The film is brutal. This, in my view, is why it has received so much press and got such a big reaction from people. It’s gory as hell, and sometimes to the point where I felt like I was being over-faced with it, like it was doing it’s outmost to shock and appal me. Now, it didn’t shock me, but it was a disgusting film visually. It’s graphic with its brutal scenes of violence and torture, and the use of a pregnant woman as the victim, again, seemed like a further attempt to cause controversy. We all know that controversy can help bring many eyes to a film, and sometimes that’s fine, but for me there just wasn’t enough going on here. The blood and guts were in abundance, and the film looks, in terms of style and cinematography, very good indeed, but it is literally a film about a woman trying not to get sliced to pieces by an attacker. I found myself wanting the film to end, not because the repulsion was too much, but because I was sick of seeing blood spilling from wounds.

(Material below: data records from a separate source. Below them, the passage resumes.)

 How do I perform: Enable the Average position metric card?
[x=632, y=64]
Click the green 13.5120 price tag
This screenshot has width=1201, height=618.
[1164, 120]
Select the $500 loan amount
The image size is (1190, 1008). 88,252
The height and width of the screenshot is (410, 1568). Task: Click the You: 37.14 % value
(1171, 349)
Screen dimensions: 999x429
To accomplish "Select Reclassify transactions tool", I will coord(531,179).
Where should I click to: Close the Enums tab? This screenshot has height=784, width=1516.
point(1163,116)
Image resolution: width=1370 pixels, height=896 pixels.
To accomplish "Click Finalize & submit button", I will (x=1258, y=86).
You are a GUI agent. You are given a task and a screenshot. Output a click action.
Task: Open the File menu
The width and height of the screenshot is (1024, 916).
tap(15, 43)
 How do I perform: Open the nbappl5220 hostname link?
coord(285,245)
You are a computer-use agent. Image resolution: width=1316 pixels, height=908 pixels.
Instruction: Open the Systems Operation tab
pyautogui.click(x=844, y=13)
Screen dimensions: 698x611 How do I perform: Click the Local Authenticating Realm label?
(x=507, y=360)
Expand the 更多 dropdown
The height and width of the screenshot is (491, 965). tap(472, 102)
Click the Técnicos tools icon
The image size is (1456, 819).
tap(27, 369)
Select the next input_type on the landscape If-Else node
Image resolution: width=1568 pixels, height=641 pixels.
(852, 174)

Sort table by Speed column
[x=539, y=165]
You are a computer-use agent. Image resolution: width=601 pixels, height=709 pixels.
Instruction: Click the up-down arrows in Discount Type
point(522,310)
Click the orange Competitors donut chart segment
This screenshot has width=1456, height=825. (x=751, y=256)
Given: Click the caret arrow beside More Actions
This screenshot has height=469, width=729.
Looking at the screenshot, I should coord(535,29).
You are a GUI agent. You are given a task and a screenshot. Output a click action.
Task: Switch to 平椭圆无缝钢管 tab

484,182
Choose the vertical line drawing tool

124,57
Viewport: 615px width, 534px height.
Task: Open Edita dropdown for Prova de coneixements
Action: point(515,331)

The decisions made by some of the people in the film too, especially the police officers, was a little too much for even me to handle. I know it’s a horror film and we shouldn’t look too deeply into it, but I felt myself becoming increasingly frustrated by the ridiculously bad decision making skills of the characters. There’s a knitting needle, and a gun, and it’s dark. There’s a woman killing people. What do you do? Oh, I’ll grab the needle and stare at a wall with my back to a wide open space, that’s what. No, stop it horror film, you’re doing it wrong.

It’s a hard film to enjoy, and for that reason I cannot see myself revisiting it. I don’t think it compares to the films that I’ve seen it put alongside in lists and reviews before, because while other films like Martyrs, for instance, had a lot to say, and did a lot of things, this is just a brutal slasher film that tries to be as horrific as it possibly can. Nothing more. Still, the gore is done very well and the performances are top notch, so if you’re into pure blood and guts for an hour and a half then I imagine you’ll dig this, I just want a little more out of my horror films, personally.